Autostrainer is used for the purpose of debris removal in order to increase the efficiency of the heat exchanger by taking the required raw water as a heat source for the pre-cooling hydrothermal system. During the operation of the autostrainer, a pressure drop occurs due to the blockage of the screen in the autostrainer. As a result, the resistance of the pipe network for the intake system is changed, and the operating efficiency point of the pump, valve, heat exchanger, etc., is altered. By calculating the system resistance taking into account the pressure drop caused by the blockage rate of the screen in the autostrainer, the optimum operating efficiency can be expected when the intake system such as a pump, valve or heat exchanger, etc. is constructed. In this study, Computational Fluid Dynamics (CFD) was used to construct a scenario in which screen blockage may occur, predicting pressure drop for the slot cross-section of the screen in the autostrainer to derive a resistance coefficient value.
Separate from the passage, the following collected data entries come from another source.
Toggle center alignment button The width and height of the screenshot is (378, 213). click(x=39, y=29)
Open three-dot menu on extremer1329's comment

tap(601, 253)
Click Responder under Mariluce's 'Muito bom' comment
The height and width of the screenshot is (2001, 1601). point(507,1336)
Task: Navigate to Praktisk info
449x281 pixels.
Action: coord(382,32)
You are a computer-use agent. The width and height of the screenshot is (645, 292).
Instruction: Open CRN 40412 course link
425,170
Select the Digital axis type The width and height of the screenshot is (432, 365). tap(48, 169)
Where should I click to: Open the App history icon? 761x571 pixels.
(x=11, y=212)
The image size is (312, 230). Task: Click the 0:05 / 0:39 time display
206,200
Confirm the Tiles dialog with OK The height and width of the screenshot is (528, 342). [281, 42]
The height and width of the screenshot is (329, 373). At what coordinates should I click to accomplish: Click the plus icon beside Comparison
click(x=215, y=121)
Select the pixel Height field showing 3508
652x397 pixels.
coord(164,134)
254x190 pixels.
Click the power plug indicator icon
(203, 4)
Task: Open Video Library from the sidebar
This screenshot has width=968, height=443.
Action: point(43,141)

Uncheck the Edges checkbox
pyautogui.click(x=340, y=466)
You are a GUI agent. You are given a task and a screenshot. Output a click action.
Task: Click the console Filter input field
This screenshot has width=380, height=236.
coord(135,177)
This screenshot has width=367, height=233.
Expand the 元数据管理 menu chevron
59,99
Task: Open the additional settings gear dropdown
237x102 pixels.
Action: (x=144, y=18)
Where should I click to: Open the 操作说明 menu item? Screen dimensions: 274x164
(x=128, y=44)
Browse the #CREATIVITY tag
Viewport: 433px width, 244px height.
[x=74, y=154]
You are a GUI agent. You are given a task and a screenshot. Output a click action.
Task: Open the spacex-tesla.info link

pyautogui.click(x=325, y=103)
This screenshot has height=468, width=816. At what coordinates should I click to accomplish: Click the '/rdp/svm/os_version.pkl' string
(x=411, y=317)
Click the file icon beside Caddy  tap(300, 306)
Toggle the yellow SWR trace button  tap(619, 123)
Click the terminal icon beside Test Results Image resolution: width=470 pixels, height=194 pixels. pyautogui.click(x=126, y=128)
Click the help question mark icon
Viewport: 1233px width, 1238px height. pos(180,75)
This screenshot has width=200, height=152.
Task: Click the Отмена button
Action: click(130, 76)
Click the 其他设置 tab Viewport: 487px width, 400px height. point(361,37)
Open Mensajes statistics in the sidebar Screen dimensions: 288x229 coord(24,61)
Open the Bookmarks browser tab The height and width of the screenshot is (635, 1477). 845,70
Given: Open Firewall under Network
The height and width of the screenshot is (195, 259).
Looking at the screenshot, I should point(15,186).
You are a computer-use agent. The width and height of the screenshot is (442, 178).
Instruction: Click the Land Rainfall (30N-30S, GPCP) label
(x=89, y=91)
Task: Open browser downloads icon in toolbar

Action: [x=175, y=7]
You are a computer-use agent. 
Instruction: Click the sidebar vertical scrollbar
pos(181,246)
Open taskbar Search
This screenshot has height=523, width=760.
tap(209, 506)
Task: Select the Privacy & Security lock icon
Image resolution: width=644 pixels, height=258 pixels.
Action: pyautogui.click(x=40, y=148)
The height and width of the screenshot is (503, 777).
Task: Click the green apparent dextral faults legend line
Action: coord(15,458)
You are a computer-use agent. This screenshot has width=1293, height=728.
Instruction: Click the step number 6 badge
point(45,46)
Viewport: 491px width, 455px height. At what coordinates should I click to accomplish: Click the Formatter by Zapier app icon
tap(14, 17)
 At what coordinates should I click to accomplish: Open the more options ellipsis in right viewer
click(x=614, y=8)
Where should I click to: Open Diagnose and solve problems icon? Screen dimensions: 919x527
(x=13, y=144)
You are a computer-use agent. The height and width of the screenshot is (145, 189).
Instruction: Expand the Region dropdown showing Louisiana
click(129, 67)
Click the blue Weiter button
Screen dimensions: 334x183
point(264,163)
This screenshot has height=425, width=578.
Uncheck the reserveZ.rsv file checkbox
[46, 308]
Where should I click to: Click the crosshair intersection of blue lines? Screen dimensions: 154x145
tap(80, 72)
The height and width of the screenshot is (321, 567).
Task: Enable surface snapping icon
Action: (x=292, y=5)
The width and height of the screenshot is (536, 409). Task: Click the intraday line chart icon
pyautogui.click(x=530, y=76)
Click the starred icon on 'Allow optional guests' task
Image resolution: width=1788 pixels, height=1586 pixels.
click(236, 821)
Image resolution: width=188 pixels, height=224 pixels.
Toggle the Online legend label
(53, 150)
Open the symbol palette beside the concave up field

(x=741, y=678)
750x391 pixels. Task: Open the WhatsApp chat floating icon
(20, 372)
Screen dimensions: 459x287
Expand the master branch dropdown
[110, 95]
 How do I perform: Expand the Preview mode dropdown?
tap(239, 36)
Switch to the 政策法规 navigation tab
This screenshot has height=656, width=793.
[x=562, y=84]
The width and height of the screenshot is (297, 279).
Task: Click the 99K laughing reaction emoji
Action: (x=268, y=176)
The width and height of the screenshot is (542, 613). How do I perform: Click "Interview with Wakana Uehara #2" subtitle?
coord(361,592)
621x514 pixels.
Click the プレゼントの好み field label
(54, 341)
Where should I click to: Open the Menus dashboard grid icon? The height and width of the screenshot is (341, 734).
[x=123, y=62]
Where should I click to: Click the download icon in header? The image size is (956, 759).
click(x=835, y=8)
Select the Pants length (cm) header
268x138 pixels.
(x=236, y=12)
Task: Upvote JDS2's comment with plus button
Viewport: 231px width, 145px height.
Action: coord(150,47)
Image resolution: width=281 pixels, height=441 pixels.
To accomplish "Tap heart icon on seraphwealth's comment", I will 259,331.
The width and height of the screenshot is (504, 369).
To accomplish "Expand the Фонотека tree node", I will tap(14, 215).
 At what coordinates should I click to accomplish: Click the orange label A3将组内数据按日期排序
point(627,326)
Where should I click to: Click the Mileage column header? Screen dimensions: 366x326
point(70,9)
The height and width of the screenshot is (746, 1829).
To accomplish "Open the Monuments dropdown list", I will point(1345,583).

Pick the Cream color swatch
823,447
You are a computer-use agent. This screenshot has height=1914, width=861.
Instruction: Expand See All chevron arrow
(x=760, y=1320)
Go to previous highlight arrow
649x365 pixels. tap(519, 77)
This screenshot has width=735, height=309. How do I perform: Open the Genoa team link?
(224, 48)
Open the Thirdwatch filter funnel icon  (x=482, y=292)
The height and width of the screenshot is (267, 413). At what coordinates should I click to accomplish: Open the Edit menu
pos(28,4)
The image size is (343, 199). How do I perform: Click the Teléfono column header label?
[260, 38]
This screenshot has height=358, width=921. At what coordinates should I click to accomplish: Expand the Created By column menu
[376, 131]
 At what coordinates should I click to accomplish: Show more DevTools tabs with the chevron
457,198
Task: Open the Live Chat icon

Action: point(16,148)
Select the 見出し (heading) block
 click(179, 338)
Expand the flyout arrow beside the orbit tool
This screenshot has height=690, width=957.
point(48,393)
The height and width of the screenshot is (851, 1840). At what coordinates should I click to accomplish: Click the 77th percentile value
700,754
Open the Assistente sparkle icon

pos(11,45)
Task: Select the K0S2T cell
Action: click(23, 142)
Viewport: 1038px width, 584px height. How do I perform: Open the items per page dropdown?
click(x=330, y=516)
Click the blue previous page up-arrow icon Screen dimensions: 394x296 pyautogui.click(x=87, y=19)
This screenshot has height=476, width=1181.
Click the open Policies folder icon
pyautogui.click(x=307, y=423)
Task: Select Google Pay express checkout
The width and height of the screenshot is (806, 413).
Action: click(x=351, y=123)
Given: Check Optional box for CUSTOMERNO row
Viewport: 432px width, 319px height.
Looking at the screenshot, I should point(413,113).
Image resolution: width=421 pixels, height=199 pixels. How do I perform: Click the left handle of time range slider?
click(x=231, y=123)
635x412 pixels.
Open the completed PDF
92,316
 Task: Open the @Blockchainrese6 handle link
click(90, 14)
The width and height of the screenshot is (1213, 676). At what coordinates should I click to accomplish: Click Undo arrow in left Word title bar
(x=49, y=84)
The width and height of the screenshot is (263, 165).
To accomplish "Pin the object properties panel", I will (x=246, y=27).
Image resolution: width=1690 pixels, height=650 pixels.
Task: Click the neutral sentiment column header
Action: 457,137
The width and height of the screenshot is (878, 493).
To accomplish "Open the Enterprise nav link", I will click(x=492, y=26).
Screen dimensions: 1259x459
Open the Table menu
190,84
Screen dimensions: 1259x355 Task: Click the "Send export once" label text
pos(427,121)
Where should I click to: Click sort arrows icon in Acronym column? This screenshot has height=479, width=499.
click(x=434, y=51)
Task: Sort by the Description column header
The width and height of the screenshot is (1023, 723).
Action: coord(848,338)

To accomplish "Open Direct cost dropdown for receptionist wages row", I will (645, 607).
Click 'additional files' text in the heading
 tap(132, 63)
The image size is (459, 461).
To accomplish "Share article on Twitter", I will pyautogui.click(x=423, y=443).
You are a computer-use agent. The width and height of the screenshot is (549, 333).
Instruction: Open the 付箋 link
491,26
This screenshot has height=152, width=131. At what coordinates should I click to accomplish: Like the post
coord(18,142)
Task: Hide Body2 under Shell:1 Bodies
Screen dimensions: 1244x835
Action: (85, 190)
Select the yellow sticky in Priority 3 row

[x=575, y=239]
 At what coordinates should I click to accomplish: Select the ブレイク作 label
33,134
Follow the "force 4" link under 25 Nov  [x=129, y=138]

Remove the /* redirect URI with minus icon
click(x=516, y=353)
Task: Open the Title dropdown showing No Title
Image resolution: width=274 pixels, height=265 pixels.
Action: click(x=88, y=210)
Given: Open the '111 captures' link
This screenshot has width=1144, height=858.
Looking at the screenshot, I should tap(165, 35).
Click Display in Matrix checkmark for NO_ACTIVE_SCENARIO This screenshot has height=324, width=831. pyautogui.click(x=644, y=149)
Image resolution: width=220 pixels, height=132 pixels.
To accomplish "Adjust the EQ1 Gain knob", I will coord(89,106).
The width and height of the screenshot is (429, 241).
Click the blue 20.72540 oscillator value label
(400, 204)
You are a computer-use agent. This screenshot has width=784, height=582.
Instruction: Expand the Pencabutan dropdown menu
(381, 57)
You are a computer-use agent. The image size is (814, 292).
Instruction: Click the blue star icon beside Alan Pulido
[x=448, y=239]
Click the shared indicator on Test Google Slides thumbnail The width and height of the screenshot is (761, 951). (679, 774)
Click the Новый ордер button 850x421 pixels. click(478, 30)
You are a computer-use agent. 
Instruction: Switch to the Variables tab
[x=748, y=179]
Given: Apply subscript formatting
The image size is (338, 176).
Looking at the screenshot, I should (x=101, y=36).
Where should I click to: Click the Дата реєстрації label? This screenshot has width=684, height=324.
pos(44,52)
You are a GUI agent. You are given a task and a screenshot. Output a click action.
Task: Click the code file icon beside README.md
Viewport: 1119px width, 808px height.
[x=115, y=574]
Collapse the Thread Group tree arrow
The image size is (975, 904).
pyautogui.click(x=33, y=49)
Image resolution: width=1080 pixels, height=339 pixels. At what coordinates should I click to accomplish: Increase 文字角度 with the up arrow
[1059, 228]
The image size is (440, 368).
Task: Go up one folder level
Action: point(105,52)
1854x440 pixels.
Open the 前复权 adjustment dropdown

The resistance coefficient value was applied to the porous region corresponding to the screen in the autostrainer's 3D shape and compared with the experimental value for the pressure drop and headloss coefficient. By predicting the pressure drop for the autostrainer's screen blockage rate of 0% to 50%, the coefficient of headloss required for the design of the intake system was calculated. Additionally, in order to predict the debris removal rate, which is the original role of the autostrainer, the debris was assumed to be particles, and sedimentation rate was predicted according to the size and weight of the particles. Building on this, when introducing the autostrainer used in pre-cooling into the membrane filtration process, due to the pressure loss caused by the inflow of debris during the use of the autostrainer, this study aims to utilize Computational Fluid Dynamics (CFD) to derive the head loss coefficients according to the screen blockage rate, and use these coefficients to calculate the system's resistance curve. Additionally, in this study, the term "autostrainer" is used instead of the term "membrane strainer" to align with more popular terminology. [ABSTRACT FROM AUTHOR]